The chief said pedestrian traffic has increased as a result of the village’s revitalization. A full complement of businesses and events like First Friday, which draws hundreds to the village center each month, is a good thing, but it’s leading to more “close calls” between pedestrians and vehicles.


“Currently the traffic lights are synchronized to simultaneously change at Main Street and Partition, thus preventing any degree of time lapse, affording the opportunity for pedestrians to freely move across the intersection without confronting vehicular traffic,” Sinagra wrote.

“The current status of this intersection, in my opinion, is an accident waiting to happen,” he added.

Because of the danger at the intersection, Sinagra said, during the school year (which begins on Sept. 4), a safety officer (usually Bill Kimble, the former chief of the village police department) is stationed there to make sure kids can cross safely.

The problem, say village officials, is not the lack of signage, but the type of traffic light. Alex Wade, who is in charge of special projects for the village, said the village used to have walk and do not walk signs at the intersection, but the DOT removed them in the 1980s because they were leading to traffic jams. Northbound cars on Partition St. would be backed up all the way to the current location of Diamond Mills, said Wade. Traffic still becomes backed up at that intersection because the light is operated by a timer rather than a vehicle traffic sensor, said Wade.

“What we need is to get the DOT to install a light that uses the sensors,” said trustee Terry Parisian.

Wade added that that’s the only way that intersection will improve, because the current light is an older-style light and cannot be converted to one that uses sensors.

“The state estimates the cost of a new traffic light there or anywhere else is between $400,000 and $500,000, and they say they don’t have the money for it,” Wade said.

However, the DOT has told local officials that it is considering installing a traffic signal at the intersection of Main and Washington streets by Cahill Elementary School next year. “But we really need something at Main and Partition streets now,” Sinagra said.

In the meantime, Sinagra pointed out that in New York State it is the law that all vehicles stop when a pedestrian is in the crosswalks. He said the police would be strictly enforcing that law until something can be worked out with the DOT.

There are 5 comments

  1. Diane Dwyer

    What will change everything is removing the truck traffic off Partition St. Everyone knows that’s the real problem, they’ve forgotten or have some reason not to admit it. Move 9W to King’s Highway and we’re done. Right? Can I get an amen?
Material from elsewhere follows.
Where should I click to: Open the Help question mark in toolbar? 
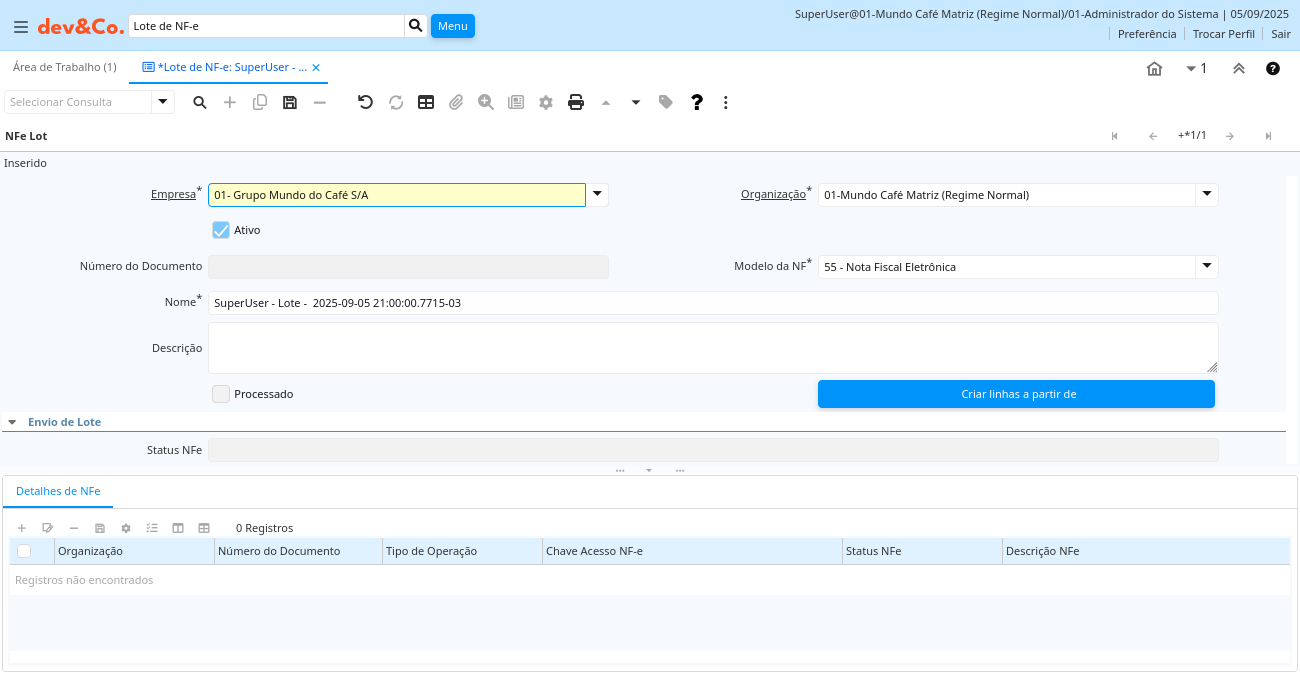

  2. Darlene Gilmore-Shapiro

    With the work in progress with the bridge; truckers may find the detour route better suited and use afterwards instead of going through the village. But having said that, why start the bridge work a few weeks before start of the school year, so close to the garlic festival? Bad timing. Is the south side firehouse staffed at all times in case of a fire on the south side? Volunteers can’t wait in a traffic tie up obviously but I read no mention of the plan for emergencies.

    Thank you.

  3. avo Kubar

    The real Problem is parking on both sides of Partition street. SVU’s and trucks all straddle or cross the double line. The Danger of drivers opening their door after parking is a real problem. In my experience I have worked on many Traffic problems.And this is a problem.

  4. KT

    Truck traffic is not the problem. I don’t see anyone complaining about the horse trailers coming into town. The people who own businesses and those truck should NOT have to out of their way to earn a living. Open your eyes people

  5. Sam

    In general drivers could be more courteous to pedestrians and respect their right of way while in the cross walk. I can’t tell how many times an impatient driver nearly ran me down making a left hand turn while I was crossing with the light. New Paltz, which is just as, if not busier than Saugerties has successfully implemented Yield to Pedestrian signs all along the main St. and as both a driver and a pedestrian in this busy area, I’ve found it to be generally a nice arrangement. I always yield to pedestrians and cyclists while behind the wheel, and it’s never made me late or wrecked my day. A little courtesy goes a long way and would help with the credo, “Welcome to the Friendly Village of Saugerties”.